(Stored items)

=-=-=

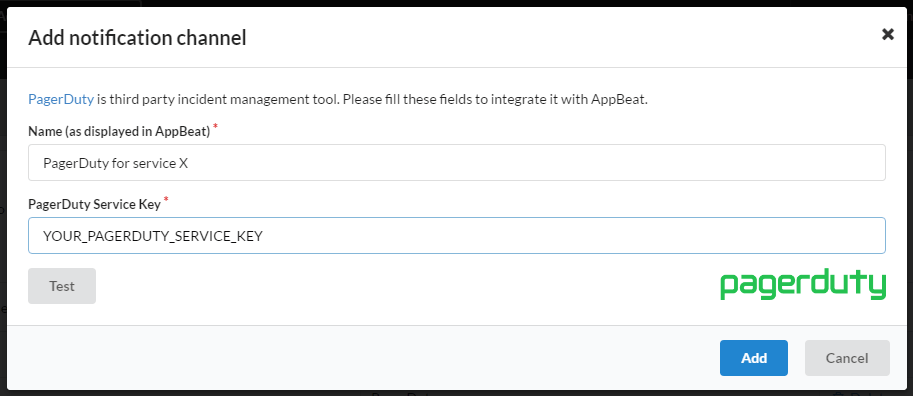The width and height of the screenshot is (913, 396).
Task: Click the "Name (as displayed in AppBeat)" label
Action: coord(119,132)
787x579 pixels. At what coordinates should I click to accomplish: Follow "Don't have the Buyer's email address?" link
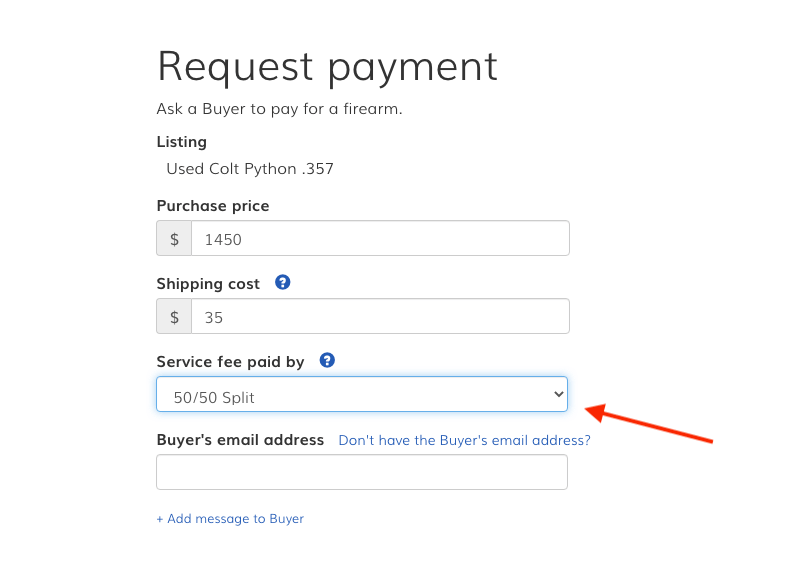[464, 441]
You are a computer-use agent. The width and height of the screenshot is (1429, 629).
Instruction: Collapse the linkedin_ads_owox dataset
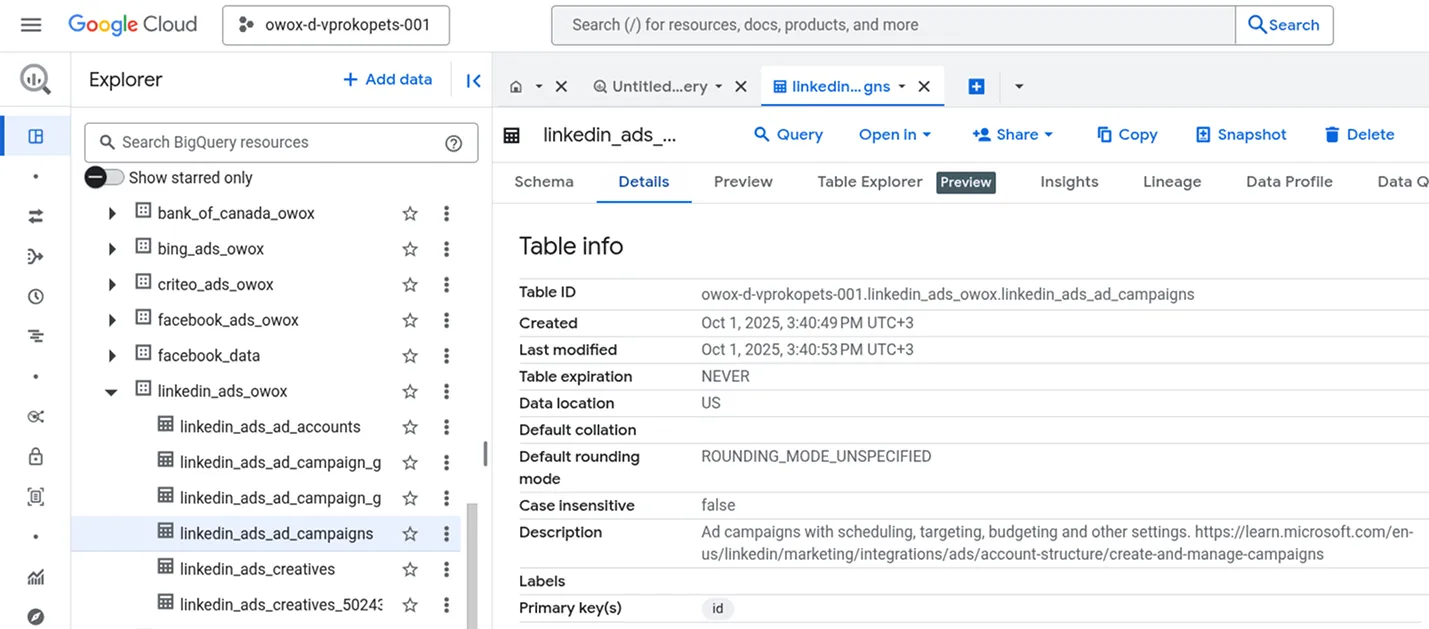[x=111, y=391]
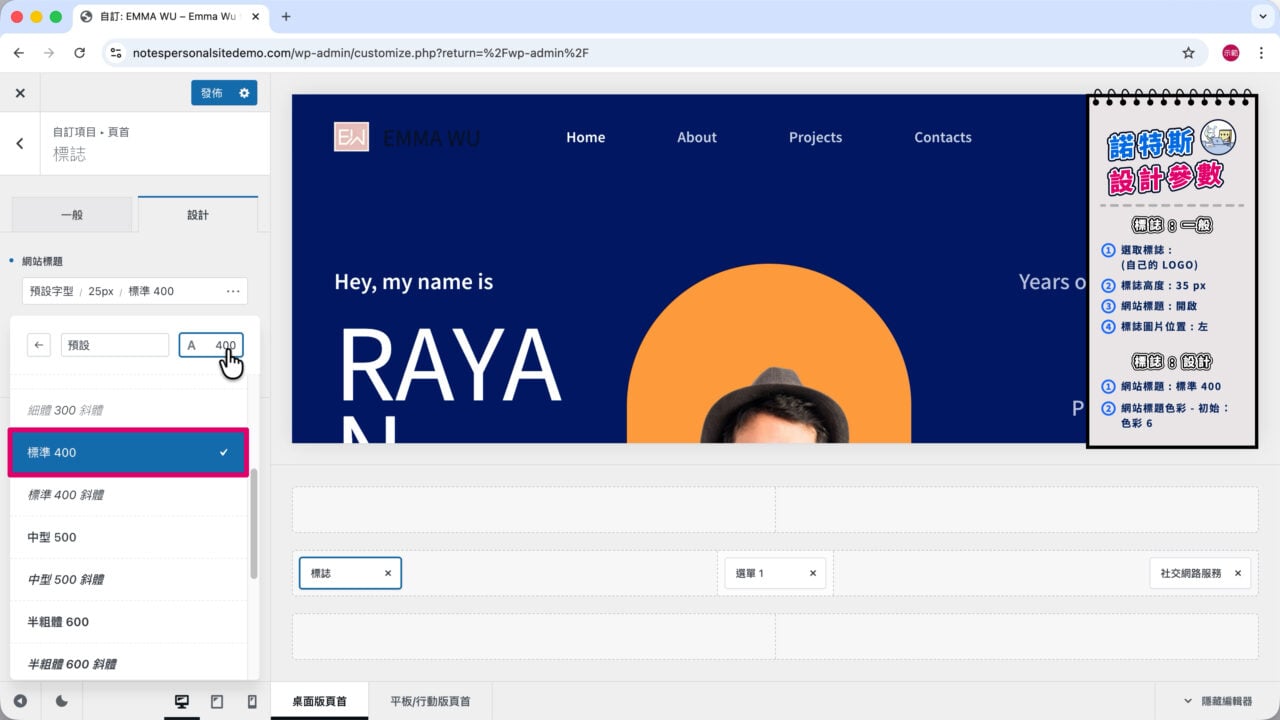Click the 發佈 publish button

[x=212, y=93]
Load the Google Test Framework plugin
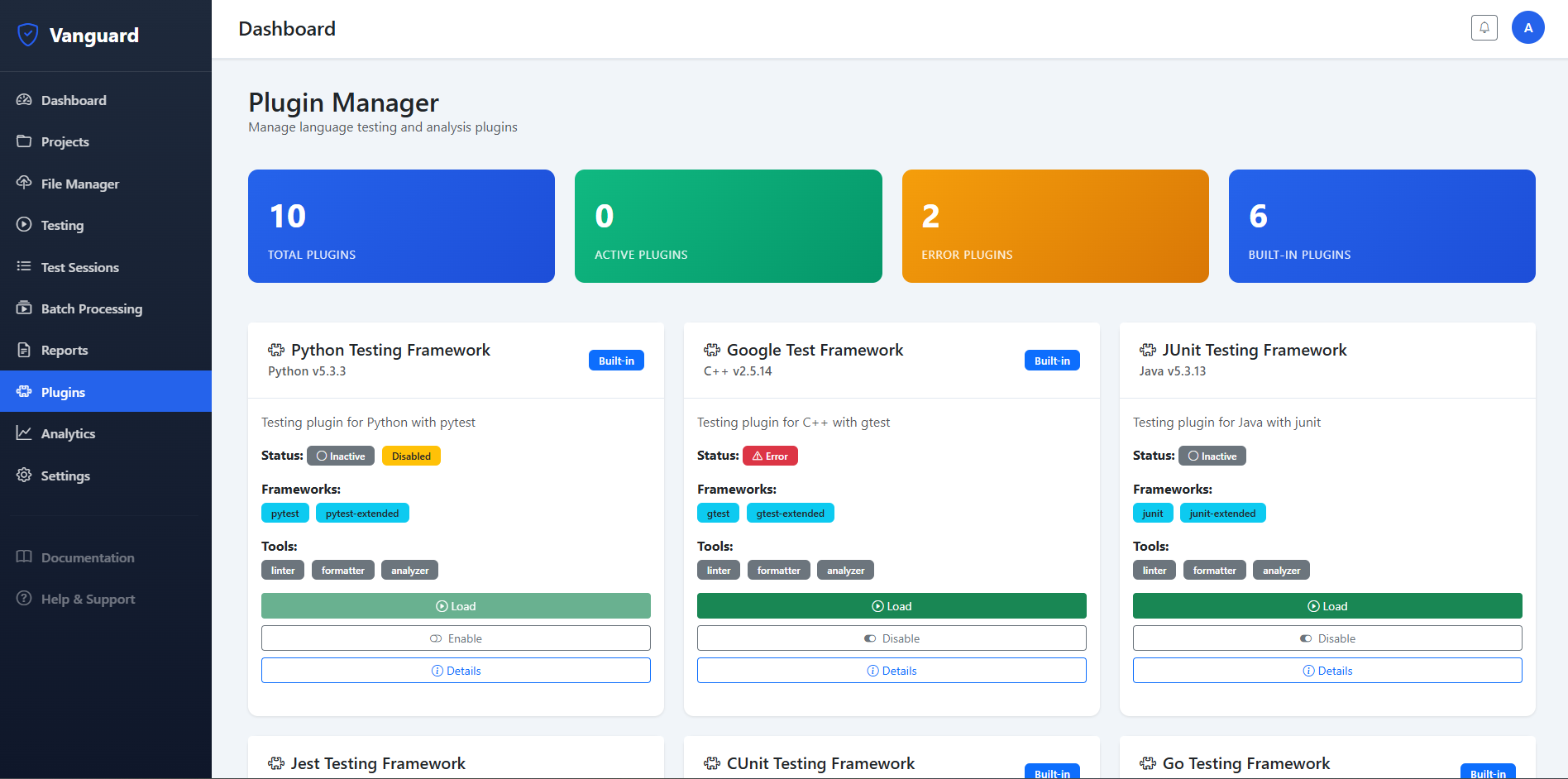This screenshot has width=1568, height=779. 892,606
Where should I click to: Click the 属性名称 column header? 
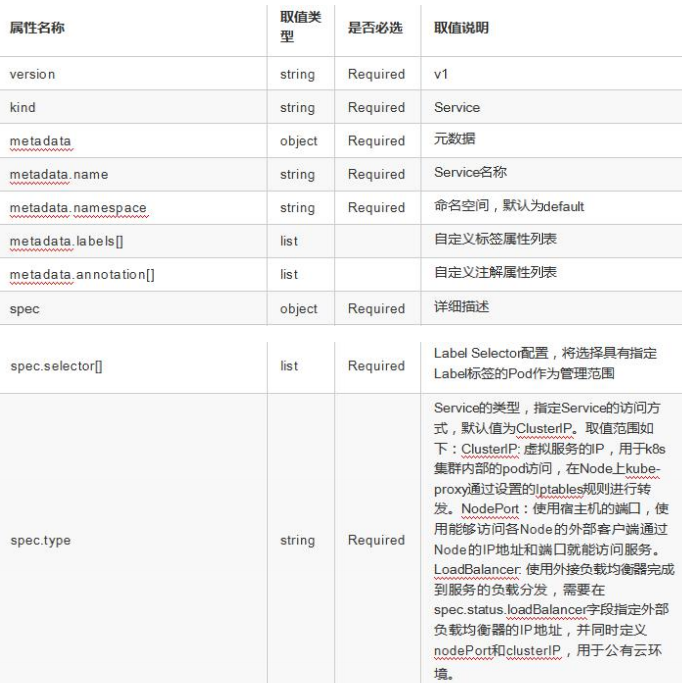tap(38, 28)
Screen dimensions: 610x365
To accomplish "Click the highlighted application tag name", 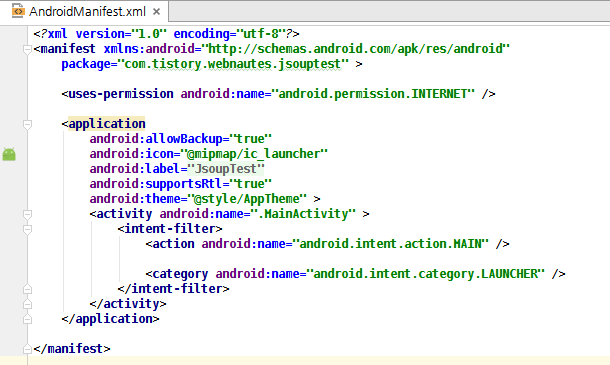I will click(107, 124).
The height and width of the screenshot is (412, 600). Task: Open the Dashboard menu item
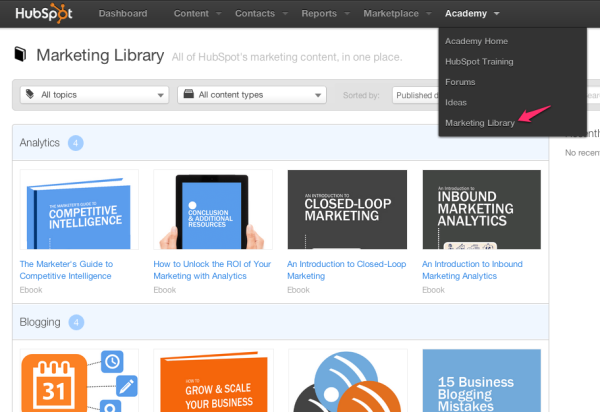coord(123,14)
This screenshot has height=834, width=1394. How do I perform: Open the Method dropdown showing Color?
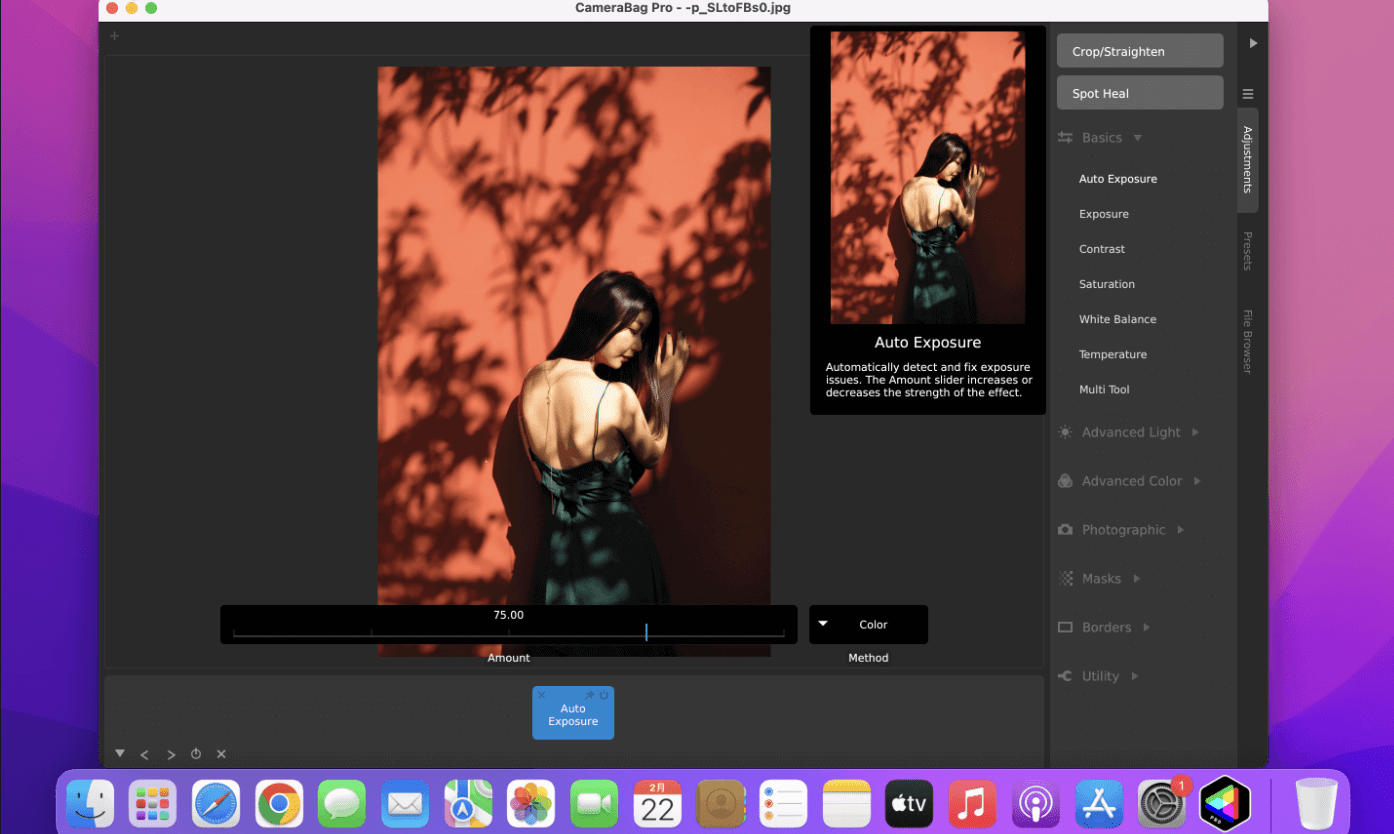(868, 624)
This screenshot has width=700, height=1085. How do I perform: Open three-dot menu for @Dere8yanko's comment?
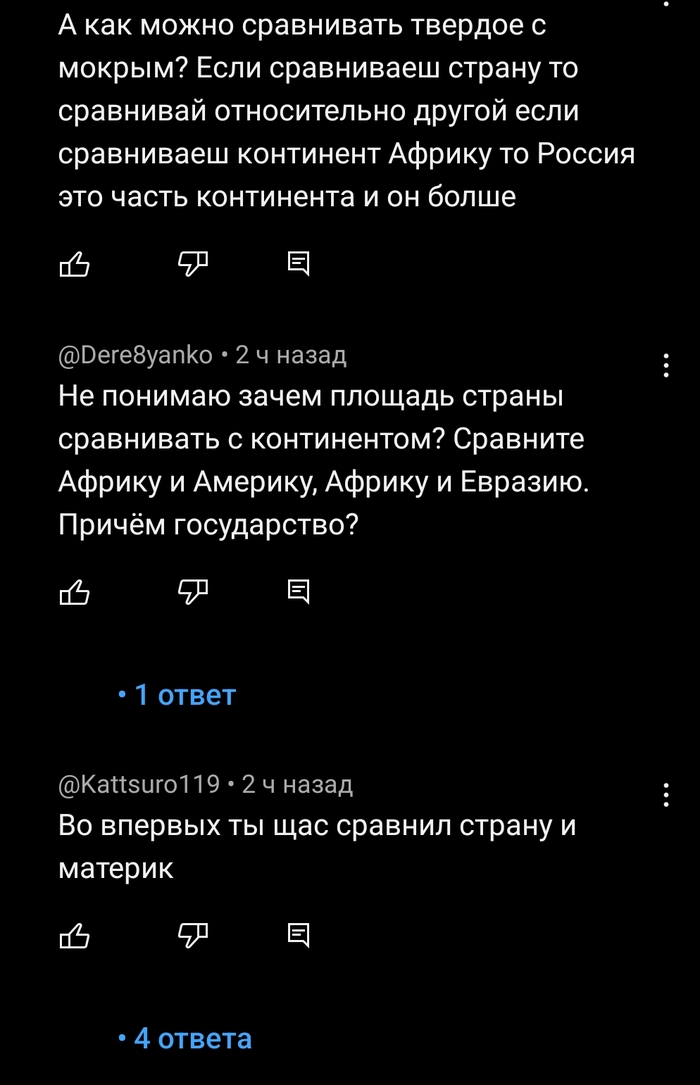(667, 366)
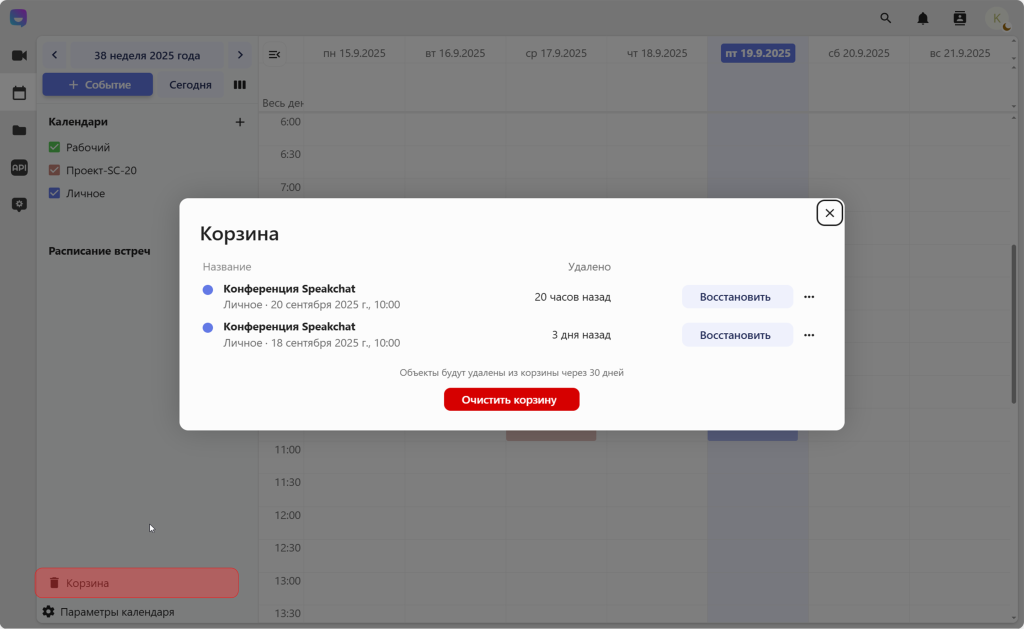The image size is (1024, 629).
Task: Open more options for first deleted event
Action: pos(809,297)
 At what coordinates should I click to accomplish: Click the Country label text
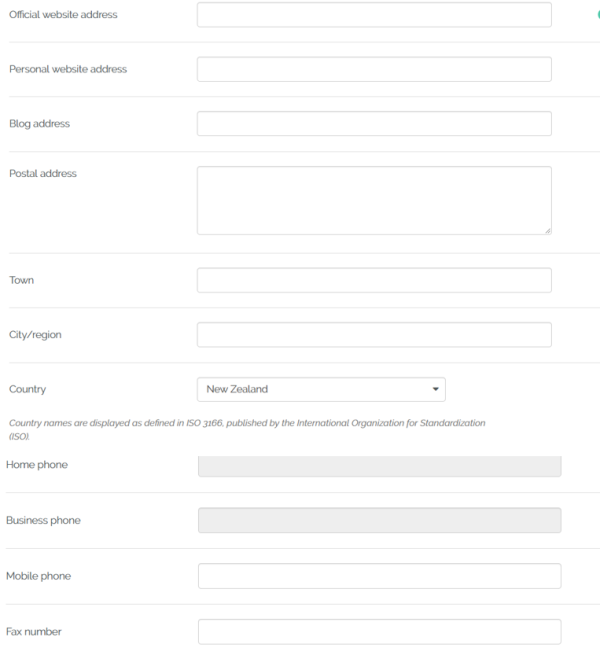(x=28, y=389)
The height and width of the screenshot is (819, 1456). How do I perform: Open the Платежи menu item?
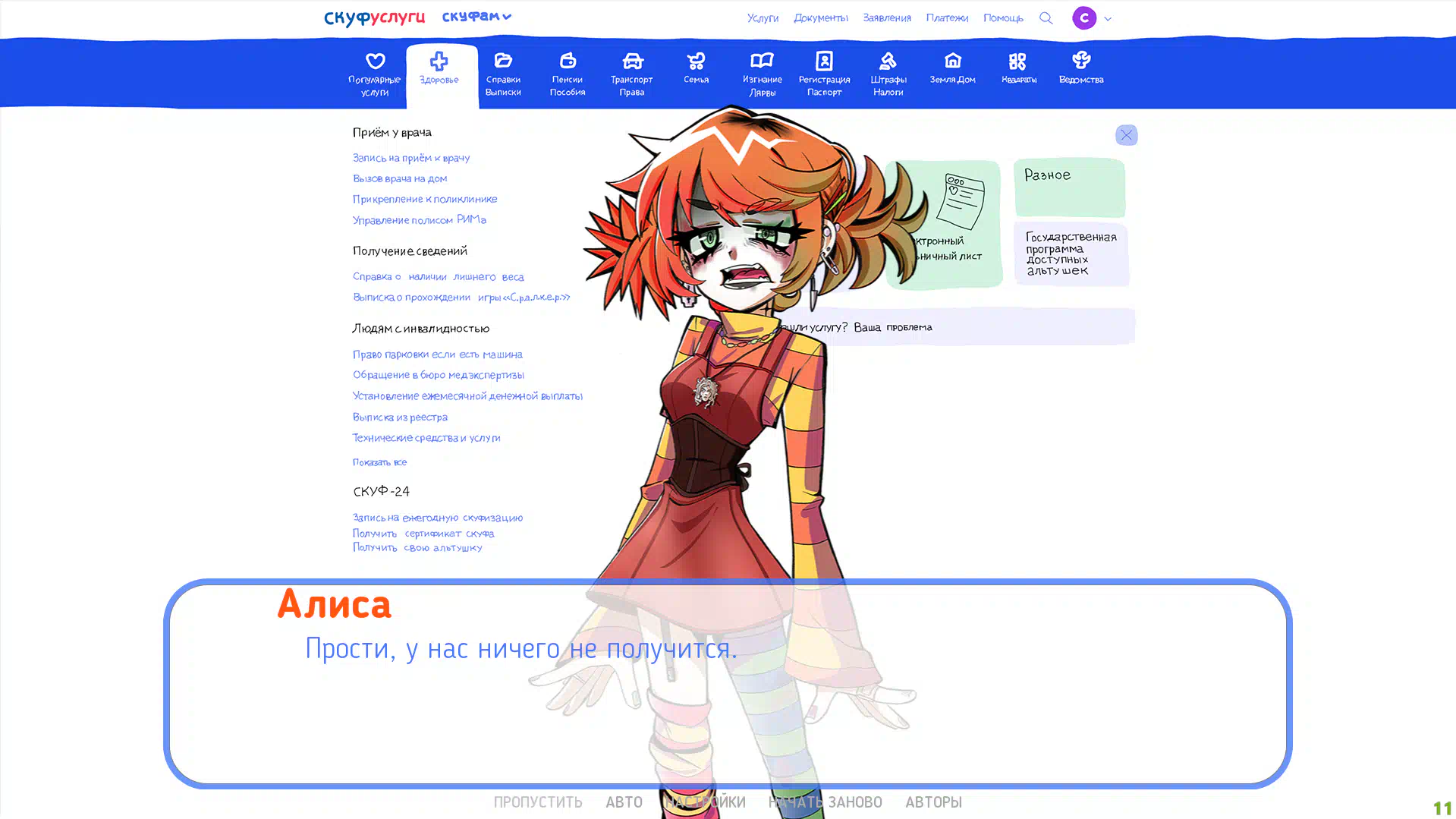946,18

=-=-=

## Exercise details
Restate word for word the lines starting at the one that contains "This screenshot has width=700, height=1085." and ending at the last line of the data. Skip every picture.

## Task response
This screenshot has width=700, height=1085. How do I perform: Open three-dot menu for @Dere8yanko's comment?
(667, 366)
The image size is (1024, 629).
Task: Open more options for first deleted event
Action: pos(809,297)
 At what coordinates should I click to accomplish: Click the Country label text
(x=28, y=389)
The height and width of the screenshot is (819, 1456). How do I perform: Open the Платежи menu item?
946,18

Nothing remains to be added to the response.